Senin 07 May 2018 16:26 WIB

Nasib Yang Pro dan Kontra Jokowi?

Sebagian besar pemilih Jokowi akan menjatuhkan pilihannya kepada PDIP.

Petugas Satpol PP wanita mensosialisasikan Pergub tentang larangan melakukan kegiatan politik diacara dan tempat berlangsungnya Hari Bebas Kendaraan Bermotor atau Car Free Day (CFD) di Jakarta, Ahad (6/5).
Foto: Antara/Muhammad Iqbal
Petugas Satpol PP wanita mensosialisasikan Pergub tentang larangan melakukan kegiatan politik diacara dan tempat berlangsungnya Hari Bebas Kendaraan Bermotor atau Car Free Day (CFD) di Jakarta, Ahad (6/5).

Oleh: Hersubeno Arief*

Publikasi hasil jajak pendapat terbaru lembaga survei Indikator menimbulkan perdebatan dan pro-kontra diantara partai-partai pendukung Presiden Jokowi. Apakah dukungan tersebut berbuah berkah, atau malah mendatangkan musibah?

Pertanyaan tersebut wajar mengemuka. Dari semua partai, hanya PDIP yang elektabilitasnya terus menanjak. Sebaliknya partai-partai lain, termasuk Golkar yang paling awal menyatakan mencalonkan Jokowi, elektabilitasnya malah menurun.

Golkar dalam beberapa pemilu selalu menjadi partai papan atas, kini terancam melorot posisinya menjadi partai papan tengah (medioker). Perolehan suaranya di bawah dua digit. Temuan Indikator di lapangan menunjukkan, tingkat keterpilihan Golkar tinggal 8%. Angka tersebut lebih rendah dibandingkan dengan elektabilitas pada enam bulan lalu 12%. Sementara pada survei Agustus 2016, angka keterpilihan Golkar masih 14,1%.

Lebih gawat lagi nasib yang dialami oleh Nasdem. Sebagai partai kedua yang menyatakan akan kembali mencalonkan Jokowi, elektabilitas Nasdem hanya 2,7%. Jargon yang mereka usung “Jokowi Presidenku, Nasdem Partaiku” tak memberi efek positif. Partai besutan pengusaha media Surya Paloh itu terancam tidak lolos parliamentary threshold.

Partai-partai lain yang mendukung Jokowi nasibnya juga sama, bahkan lebih buruk. PPP elektabilitasnya hanya 3,5%. Sementara Hanura tidak sampai 1%. PKB yang paling terakhir mendukung Jokowi, elektabilitasnya rada lumayan sebesar 5,8%.

Elektabilitas suara mereka tidak sebanding dengan tingkat keterpilihan PDIP yang masuk kloter terakhir sebagai pendukung Jokowi. Dalam jajak pendapat yang dilakuan 25-31 Maret 2018 itu, PDIP menempati posisi teratas dengan perolehan 27, 7%. Angka tersebut lebih tinggi dibandingkan dengan survei pada bulan September 2017. Saat itu PDIP tingkat keterpilihannya sebesar 24,2%.

Coat-tail effect tak berlaku

Mengapa partai-partai lain di luar PDIP tidak mendapat berkah limpahan suara dari dukungannya kepada Jokowi? Dari jajak pendapat tersebut dapat disimpulkan, Jokowi identik dengan PDIP. Partai moncong putih itu juga dinilai paling konsisten mendukung program kerja Jokowi. Otomatis sebagian besar pemilih Jokowi akan menjatuhkan pilihannya kepada PDIP.

Data Tersedia:
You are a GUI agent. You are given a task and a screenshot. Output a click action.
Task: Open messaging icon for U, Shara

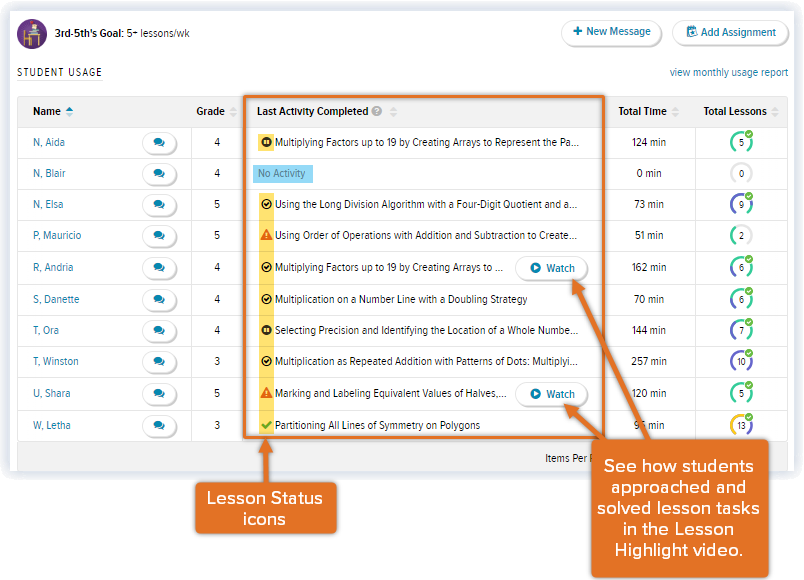157,394
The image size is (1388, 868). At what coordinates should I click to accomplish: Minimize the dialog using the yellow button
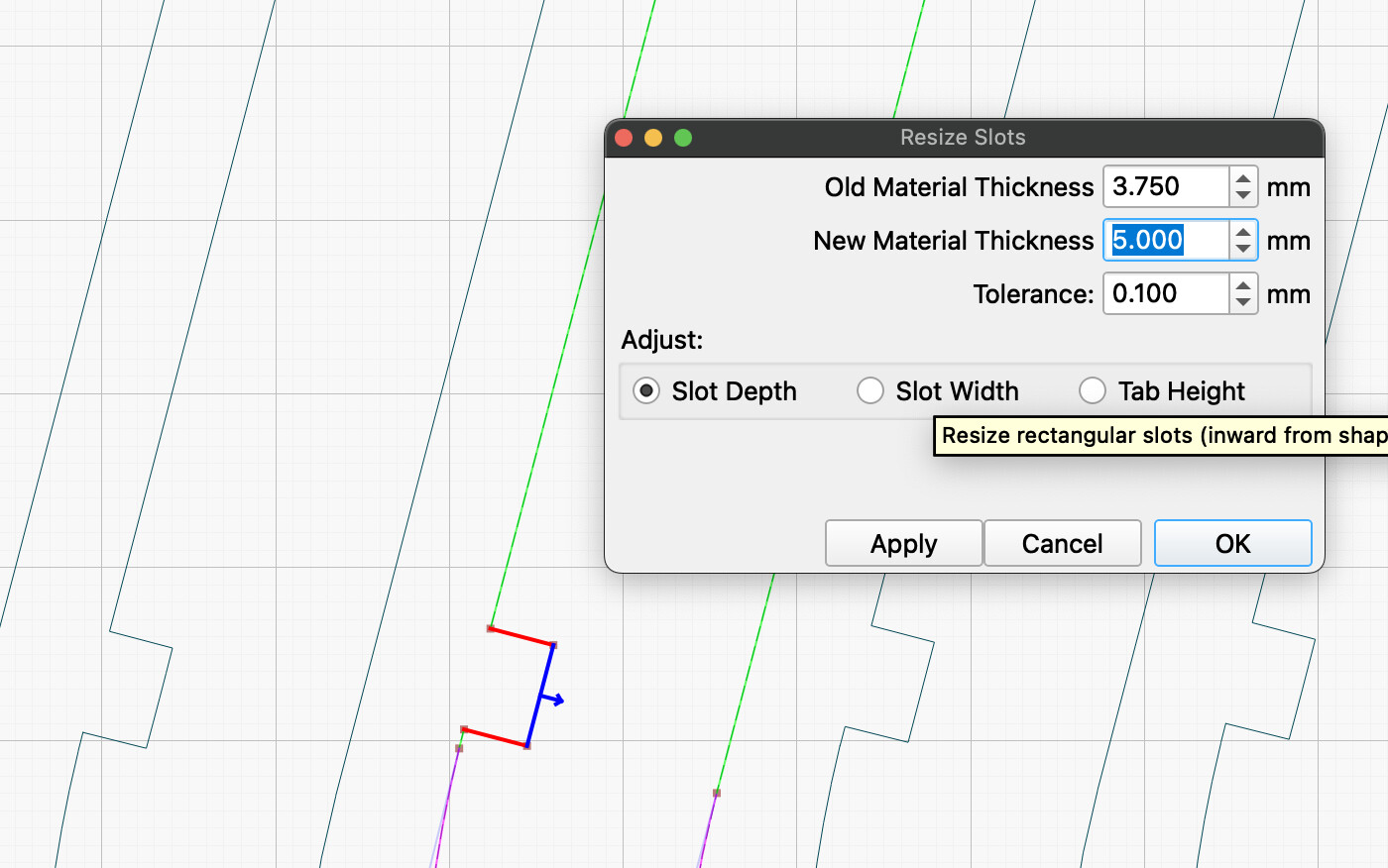tap(653, 138)
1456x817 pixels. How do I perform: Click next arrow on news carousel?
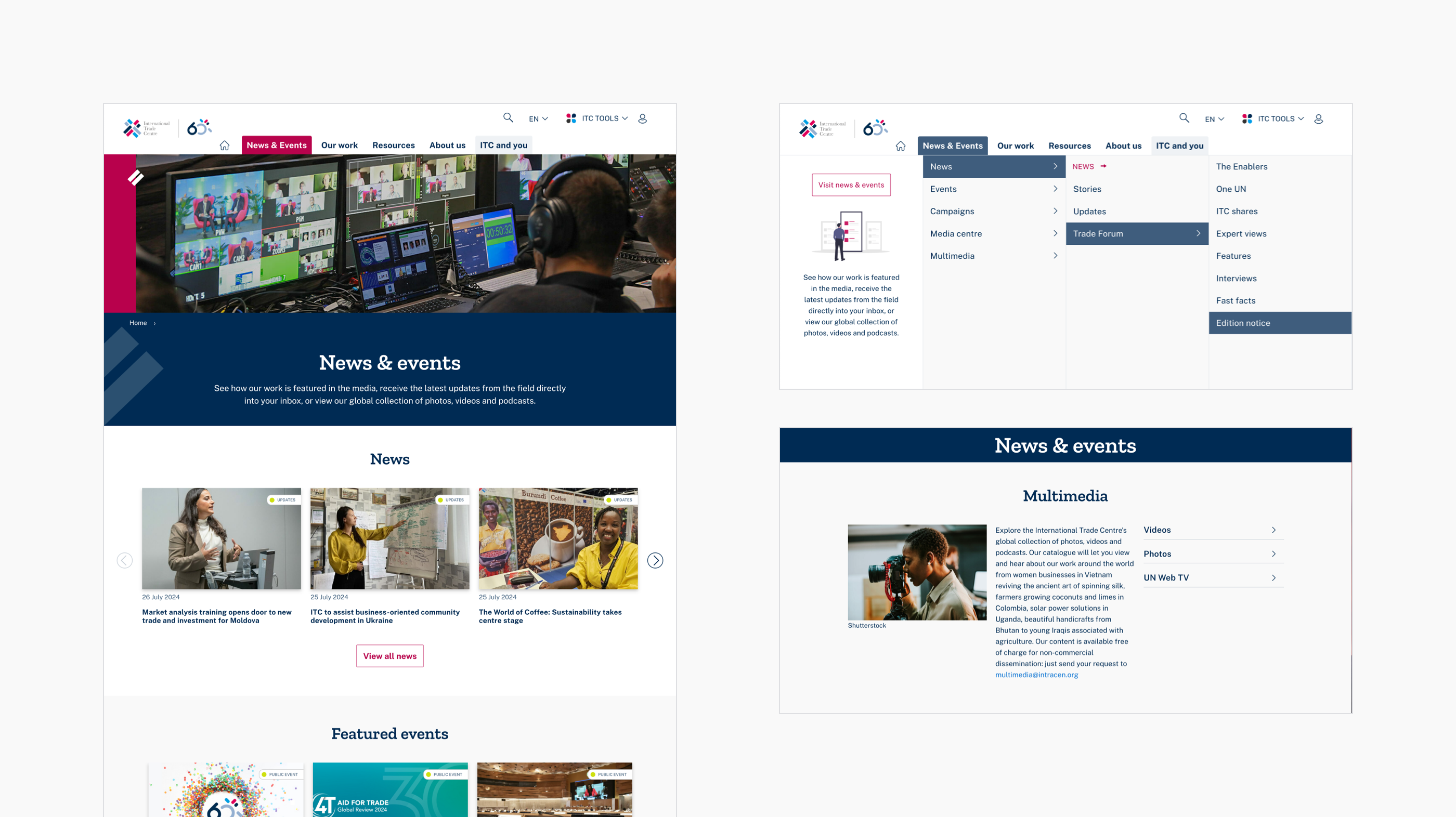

Tugas Latihan:
**1.** Salin bagian artikel tentang elektabilitas partai pendukung Jokowi dari "Partai-partai lain yang" sampai "lumayan sebesar 5,8%.".
**2.** Menurut artikel tentang elektabilitas partai pendukung Jokowi, berapa elektabilitas Nasdem dalam survei Indikator?
**3.** Tulis lanjutan artikel tentang elektabilitas partai pendukung Jokowi, mulai setelah kalimat terakhirnya.

Jawaban Berurutan:
**1.**
Partai-partai lain yang mendukung Jokowi nasibnya juga sama, bahkan lebih buruk. PPP elektabilitasnya hanya 3,5%. Sementara Hanura tidak sampai 1%. PKB yang paling terakhir mendukung Jokowi, elektabilitasnya rada lumayan sebesar 5,8%.

**2.** 2,7%.

**3.**
Partai-partai lain, kendati telah mati-matian mencoba menunjukkan dukungan dan kedekatan dengan Jokowi, ternyata tidak memperoleh manfaat elektabilitas. Golkar misalnya membuat jargon Go-Jo, alias Golkar Jokowi. Dalam baliho besar yang terpasang di seluruh Indonesia, dipasang wajah Ketua Umum Golkar Airlangga Hartarto dengan Jokowi. Sementara PKB mengusung tagline Join (Jokowi-Cak Imin).

Dalam teori perilaku pemilih (voting behavior) berkah yang diharapkan dari seorang tokoh tersebut disebut sebagai coat-tail effect. Ekor jas. Hanya dengan melihat kibasan “ekor jas” seorang figur populer, seorang pemilih akan memutuskan memilih partai yang mendukung atau dekat dengan sang tokoh.

Efek itu misalnya juga terlihat pada Gerindra yang perolehan suaranya terus melejit. Partai besutan Prabowo Subianto itu bila melihat tingkat elektabilitasnya saat ini, diperkirakan akan menjadi partai kedua terbesar, dan tidak menutup kemungkinan bisa menyalip PDIP.

Hal itu menjelaskan mengapa internal Gerindra sangat ngotot mendorong Prabowo untuk maju dalam pilpres 2019. Tidak peduli apakah Prabowo akan kalah atau menang. Yang penting suara Gerindra naik, dan mereka bisa melenggang aman ke kursi parlemen.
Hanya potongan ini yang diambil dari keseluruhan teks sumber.